ILC3s promotes innate immunity to extracellular bacteria and fungi, such as Citrobacter rodentium and Candida albicans [70]. ILC3s are decreased in inflamed tissue in both CD and UC patients [72] and are required for tissue repair and regeneration in the inflamed intestine [75]. Adherent CD-associated microbiota induces the CX3CR1+ mononuclear phagocyte-derived TNF-like ligand 1A (TL1A) [76], which stimulates the production of ILC3-derived IL-22 and increases mucosal healing in human IBD [77]. ILC3s are the main source of intestinal IL-22 and the symbiotic commensal microbiota represses this IL-22 production via inducing epithelial expression of IL-25 [75]. In graft versus host disease, radioresistant ILC3s-produced IL-22 protects intestinal stem cells from immune-mediated tissue damage [78]. Mechanistically, IL-22 activates signal transducer and activator of transcription 3 (STAT3) signaling to increase antiapoptotic proliferative response in Lgr5+ stem cells, promoting epithelial regeneration and reducing intestinal pathology and mortality from graft-versus-host disease [79]. Moreover, dietary aryl hydrocarbon receptor aryl hydrocarbon receptor (Ahr) ligands such as glucosinolates promote IL-22 production from ILC3s and protect intestinal stem cells against genotoxic stress [80]. In addition, ILC3s produced IL-22 production also protects damage to the intestine induced by infection and chemotherapy [81,82]. Apart from IL-22, ILC3s secreted IL-17 and IFN-γ is dependent on IL-23 stimulation and is required in Helicobacter hepaticus-mediated innate colitis [83].
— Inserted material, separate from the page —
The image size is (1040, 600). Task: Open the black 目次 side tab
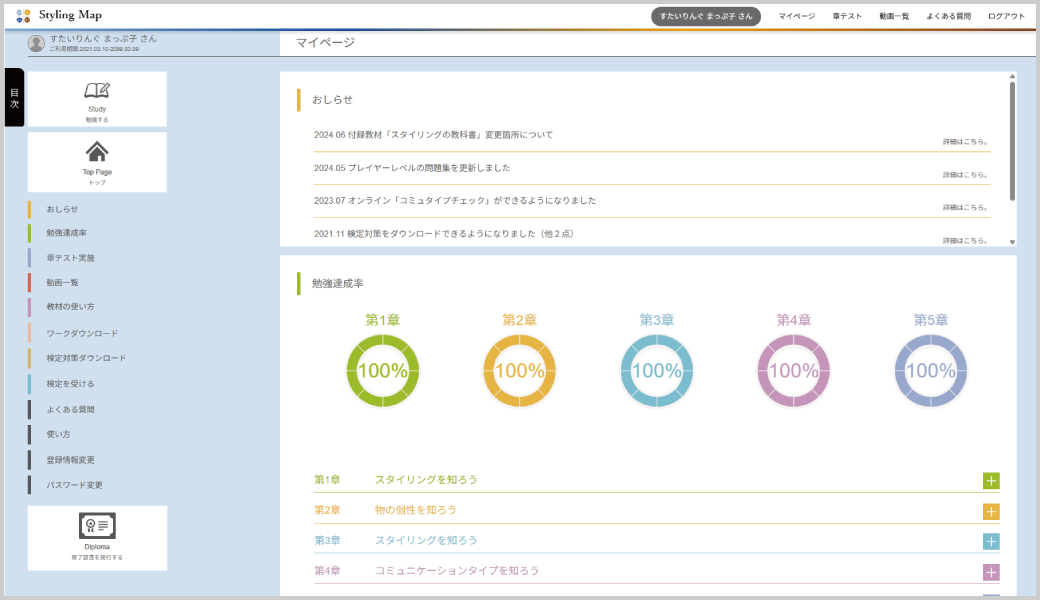pyautogui.click(x=14, y=97)

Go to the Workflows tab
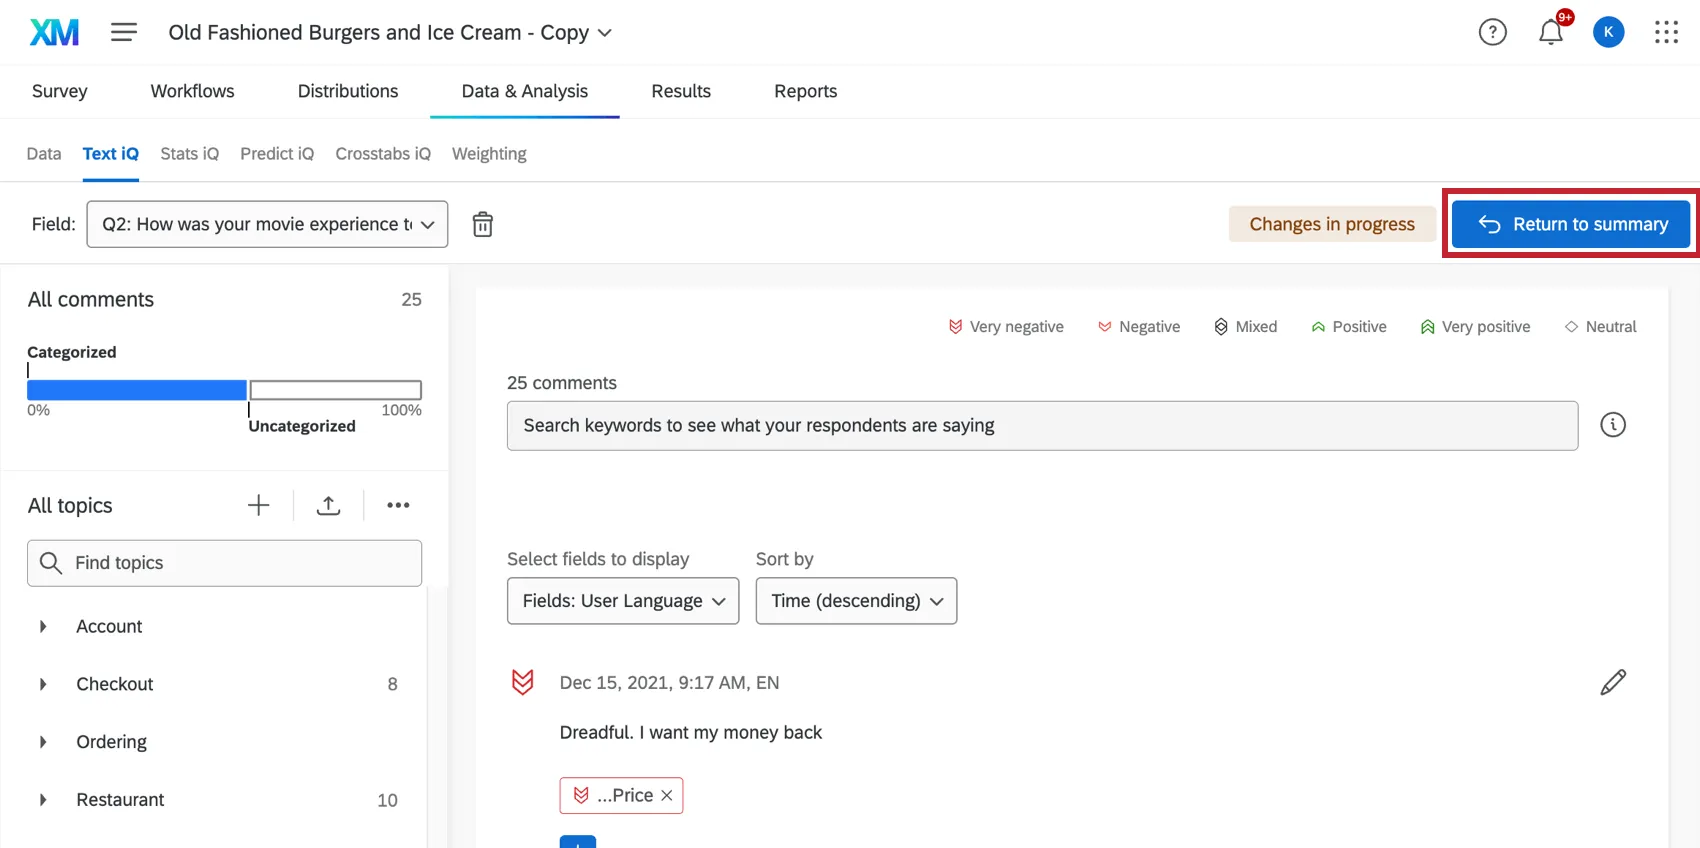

ILCregs suppress the activation of ILC1s and ILC3s via secretion of IL-10 and promote innate intestinal inflammation resolution induced by several inflammatory stimuli including DSS, anti-CD40 antibody, Salmonella typhimurium, and Citrobacter rodentium in Rag1 −/− mice [59].

NK cells with cytolytic potential are accumulated in colonic lamina propria of individuals with active IBD [84], and thiopurines can normalize NK cell numbers by inhibition of Rac1 activity to induce apoptosis [85]. Activated NK cells produce proinflammatory cytokines such as IFN-γ and TNF-α to augment CD4+ T cell proliferation and Th17 differentiation, which contributes to exacerbated inflammatory response [86].

The Regulation of ILCs

Commensal microbiota regulates the transcriptional gene expression and epigenetic regulation in ILCs [87]. RNA- and ATAC-seq integration identified that c-MAF and BCL6 regulate the plasticity between ILC1 and ILC3 in the intestine [69]. Moreover, the Ahr signaling is critical in regulating intestinal ILC2-ILC3 balance. This was demonstrated by the fact that Ahr knockout mice have altered gut ILC2 transcription with increased expression of anti-helminth cytokines such as IL-5 and IL-13, whereas Ahr activation increases gut ILC3 to better control Citrobacter rodentium infection [88]. Furthermore, ILC1 and ILC3 undergo retinoic-acid dependent upregulation of gut homing receptors CCR9 and α4β7, while ILC2 acquire these receptors during development in the bone marrow [89]. These gut homing receptors are also critical for optimal control of Citrobacter rodentium infection. For ILCregs, autocrine TGF-β1 is critical for their expansion during inflammation [66]. NK cells are regulated by various cytokines such as type I IFN, IL-12, IL-18, IL-15, IL-2, and TGF-β1 [90].